Queer Places:
Columbia University (Ivy League), 116th St and Broadway, New York, NY 10027
421 W 121st St, New York, NY 10027
237 E 104th St, New York, NY 10029
47 Narragansett Ave, Ossining, NY 10562
Mount Auburn Cemetery Cambridge, Middlesex County, Massachusetts, USA

Florence Guy Woolston Seabury (April, 1881 – October 6, 1951) was an American journalist and feminist essayist, and a member of Heterodoxy Club.

Florence Guy was born in 1881 in Montclair, New Jersey,[1] the daughter of Ernest Guy and Cordelia Clark Guy. She studied sociology at Columbia University.[2]

Woolston worked as a teacher in the Settlement movement in New York City during the 1910s.[3]

Florence Guy Woolston was on the editorial staff of the Russell Sage Foundation,[4] and editor of The Woman Voter, a suffrage magazine.[5] She was a regular contributor to Harper's, The New Republic, Redbook, The Nation,[6] and other popular periodicals, often writing humorous observational essays about gender.[7] In 1919 she wrote a satirical essay on the "marriage customs" of the women of Heterodoxy, a feminist debating club she belonged to; it was partly modeled on Heterodite Elsie Clews Parsons' serious study of family dynamics, The Family.[8][9][10]

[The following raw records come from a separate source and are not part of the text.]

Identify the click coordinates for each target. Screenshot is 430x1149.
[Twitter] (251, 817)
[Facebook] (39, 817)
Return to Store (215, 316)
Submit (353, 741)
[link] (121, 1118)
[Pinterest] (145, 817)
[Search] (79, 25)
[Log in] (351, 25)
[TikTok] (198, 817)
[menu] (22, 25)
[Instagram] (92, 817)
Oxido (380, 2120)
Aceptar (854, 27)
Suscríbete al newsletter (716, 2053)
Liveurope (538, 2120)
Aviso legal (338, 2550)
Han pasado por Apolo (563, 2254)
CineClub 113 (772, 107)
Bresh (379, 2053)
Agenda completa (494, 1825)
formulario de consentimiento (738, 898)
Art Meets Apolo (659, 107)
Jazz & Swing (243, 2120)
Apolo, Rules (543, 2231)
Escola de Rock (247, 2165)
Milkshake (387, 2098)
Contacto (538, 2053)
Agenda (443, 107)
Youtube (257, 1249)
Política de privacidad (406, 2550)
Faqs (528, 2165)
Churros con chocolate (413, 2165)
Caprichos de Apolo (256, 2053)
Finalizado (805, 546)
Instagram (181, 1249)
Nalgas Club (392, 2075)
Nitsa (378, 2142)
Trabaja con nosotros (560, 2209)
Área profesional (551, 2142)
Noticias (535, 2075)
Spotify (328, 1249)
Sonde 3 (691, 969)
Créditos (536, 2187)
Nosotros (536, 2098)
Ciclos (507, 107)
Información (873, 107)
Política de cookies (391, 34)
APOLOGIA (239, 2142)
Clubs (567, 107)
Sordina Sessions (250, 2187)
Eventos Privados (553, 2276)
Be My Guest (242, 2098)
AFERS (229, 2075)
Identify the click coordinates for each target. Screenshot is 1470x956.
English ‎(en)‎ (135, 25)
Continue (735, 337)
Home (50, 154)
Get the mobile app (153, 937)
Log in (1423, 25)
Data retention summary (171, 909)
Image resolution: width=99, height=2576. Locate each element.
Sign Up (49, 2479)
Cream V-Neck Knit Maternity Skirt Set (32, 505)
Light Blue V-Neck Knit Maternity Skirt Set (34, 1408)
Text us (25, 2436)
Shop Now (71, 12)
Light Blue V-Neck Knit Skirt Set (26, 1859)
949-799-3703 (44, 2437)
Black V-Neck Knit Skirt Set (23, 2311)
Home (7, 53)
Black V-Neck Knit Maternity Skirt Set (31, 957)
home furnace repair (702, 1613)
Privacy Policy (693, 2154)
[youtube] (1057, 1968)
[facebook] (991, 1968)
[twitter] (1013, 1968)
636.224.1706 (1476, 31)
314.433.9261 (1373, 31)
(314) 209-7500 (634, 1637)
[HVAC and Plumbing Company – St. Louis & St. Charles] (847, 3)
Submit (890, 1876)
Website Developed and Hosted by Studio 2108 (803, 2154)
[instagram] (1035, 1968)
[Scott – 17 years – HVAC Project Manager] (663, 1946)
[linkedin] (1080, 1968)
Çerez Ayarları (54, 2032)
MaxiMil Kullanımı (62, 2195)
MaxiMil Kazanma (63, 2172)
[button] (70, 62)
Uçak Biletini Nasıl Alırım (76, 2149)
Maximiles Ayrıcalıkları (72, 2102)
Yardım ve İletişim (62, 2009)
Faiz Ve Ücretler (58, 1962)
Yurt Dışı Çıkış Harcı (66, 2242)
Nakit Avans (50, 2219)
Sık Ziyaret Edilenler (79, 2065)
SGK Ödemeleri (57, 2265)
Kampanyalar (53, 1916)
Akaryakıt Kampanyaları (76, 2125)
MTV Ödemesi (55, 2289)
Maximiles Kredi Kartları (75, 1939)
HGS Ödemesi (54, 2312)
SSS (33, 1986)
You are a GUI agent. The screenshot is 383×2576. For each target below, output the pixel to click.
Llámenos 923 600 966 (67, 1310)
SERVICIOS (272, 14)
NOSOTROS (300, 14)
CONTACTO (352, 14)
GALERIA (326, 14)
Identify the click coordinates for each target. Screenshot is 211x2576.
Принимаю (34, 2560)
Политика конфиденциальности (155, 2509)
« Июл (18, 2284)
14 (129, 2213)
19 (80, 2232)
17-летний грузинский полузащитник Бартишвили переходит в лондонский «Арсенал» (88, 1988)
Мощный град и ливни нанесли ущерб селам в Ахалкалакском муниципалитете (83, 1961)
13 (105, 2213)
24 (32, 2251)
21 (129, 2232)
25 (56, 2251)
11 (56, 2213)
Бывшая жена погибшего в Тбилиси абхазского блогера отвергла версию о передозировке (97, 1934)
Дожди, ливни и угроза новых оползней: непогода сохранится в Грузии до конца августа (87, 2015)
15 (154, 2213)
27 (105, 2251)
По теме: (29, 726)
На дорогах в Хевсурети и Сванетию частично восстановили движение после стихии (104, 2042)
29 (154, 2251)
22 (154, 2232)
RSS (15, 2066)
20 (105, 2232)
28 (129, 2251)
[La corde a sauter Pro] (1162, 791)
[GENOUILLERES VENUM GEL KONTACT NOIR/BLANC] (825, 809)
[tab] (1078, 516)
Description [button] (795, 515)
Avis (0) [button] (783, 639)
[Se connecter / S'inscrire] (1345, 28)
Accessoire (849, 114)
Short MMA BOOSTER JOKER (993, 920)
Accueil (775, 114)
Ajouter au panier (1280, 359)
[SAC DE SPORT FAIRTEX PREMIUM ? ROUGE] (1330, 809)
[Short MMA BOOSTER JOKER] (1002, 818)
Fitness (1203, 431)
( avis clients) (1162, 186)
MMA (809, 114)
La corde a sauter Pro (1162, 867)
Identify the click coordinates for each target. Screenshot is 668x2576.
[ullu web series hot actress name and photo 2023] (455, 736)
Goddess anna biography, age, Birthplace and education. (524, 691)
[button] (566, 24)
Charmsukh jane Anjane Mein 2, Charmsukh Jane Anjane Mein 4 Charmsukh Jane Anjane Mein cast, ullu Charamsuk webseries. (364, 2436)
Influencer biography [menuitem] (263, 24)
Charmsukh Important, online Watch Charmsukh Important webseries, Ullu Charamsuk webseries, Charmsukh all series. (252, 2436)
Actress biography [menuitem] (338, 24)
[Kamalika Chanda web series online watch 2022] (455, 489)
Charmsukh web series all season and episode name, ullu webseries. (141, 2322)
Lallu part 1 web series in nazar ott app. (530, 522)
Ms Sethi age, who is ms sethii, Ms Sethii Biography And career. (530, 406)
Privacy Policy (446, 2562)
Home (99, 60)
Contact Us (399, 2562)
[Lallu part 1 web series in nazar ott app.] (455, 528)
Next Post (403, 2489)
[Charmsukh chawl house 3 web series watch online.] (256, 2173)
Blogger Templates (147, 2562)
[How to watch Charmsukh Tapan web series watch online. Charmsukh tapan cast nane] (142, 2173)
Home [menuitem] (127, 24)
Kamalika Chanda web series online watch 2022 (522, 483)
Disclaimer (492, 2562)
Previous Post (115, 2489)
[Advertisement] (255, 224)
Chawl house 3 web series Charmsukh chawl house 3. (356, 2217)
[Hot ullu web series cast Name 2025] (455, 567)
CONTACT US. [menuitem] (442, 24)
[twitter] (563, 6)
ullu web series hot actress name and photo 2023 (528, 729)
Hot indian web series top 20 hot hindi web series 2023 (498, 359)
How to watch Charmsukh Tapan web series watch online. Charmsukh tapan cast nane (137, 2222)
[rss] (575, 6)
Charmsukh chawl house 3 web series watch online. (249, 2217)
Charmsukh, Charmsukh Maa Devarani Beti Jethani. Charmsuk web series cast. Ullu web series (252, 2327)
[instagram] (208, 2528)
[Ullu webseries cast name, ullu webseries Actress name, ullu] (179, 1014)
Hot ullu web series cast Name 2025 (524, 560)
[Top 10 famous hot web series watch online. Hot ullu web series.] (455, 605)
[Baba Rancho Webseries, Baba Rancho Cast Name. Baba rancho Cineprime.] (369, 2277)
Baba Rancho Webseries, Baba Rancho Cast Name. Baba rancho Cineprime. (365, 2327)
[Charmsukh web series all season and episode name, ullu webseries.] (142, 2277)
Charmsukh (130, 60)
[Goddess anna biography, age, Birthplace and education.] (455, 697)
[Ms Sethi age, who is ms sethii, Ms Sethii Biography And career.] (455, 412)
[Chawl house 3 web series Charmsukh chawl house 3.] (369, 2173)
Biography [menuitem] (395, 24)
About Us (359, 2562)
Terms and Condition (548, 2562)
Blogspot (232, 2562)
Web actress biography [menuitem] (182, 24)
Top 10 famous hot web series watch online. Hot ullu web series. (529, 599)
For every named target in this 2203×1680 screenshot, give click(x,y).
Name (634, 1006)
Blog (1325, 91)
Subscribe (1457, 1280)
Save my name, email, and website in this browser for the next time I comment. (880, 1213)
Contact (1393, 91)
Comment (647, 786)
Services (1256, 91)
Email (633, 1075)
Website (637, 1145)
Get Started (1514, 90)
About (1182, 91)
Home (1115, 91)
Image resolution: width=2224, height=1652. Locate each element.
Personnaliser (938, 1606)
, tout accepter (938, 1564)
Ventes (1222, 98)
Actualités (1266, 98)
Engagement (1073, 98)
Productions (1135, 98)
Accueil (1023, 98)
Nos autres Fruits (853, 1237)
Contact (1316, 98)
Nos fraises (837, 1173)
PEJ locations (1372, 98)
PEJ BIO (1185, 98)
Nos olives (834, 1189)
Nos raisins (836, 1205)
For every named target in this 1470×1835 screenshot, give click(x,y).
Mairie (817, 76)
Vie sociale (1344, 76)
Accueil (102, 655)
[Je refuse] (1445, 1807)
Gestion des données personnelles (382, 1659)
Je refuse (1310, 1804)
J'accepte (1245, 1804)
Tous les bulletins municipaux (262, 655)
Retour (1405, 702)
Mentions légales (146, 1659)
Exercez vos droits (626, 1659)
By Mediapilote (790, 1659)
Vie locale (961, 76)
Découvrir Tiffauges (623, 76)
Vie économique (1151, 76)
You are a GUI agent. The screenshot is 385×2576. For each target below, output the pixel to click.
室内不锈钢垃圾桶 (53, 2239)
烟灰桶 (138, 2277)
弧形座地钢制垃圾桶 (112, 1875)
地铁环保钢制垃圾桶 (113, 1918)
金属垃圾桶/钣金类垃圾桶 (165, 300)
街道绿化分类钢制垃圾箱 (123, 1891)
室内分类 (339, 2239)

Her comic essays were collected in The Delicatessen Husband and Other Essays (1926),[11] illustrated by Clarence Day.[12] She also published a book on marital relations, Love is a Challenge (1936),[13] and another, We, the Women (1938).[14]

Florence Guy married sociologist Howard B. Woolston in 1904. In the 1920s she lived at 421 West 121st Street and 237 East 104th Street. She married her second husband, psychologist David Seabury, in 1923. Both marriages ended in divorce.[15] She died in 1951, age 70.[16]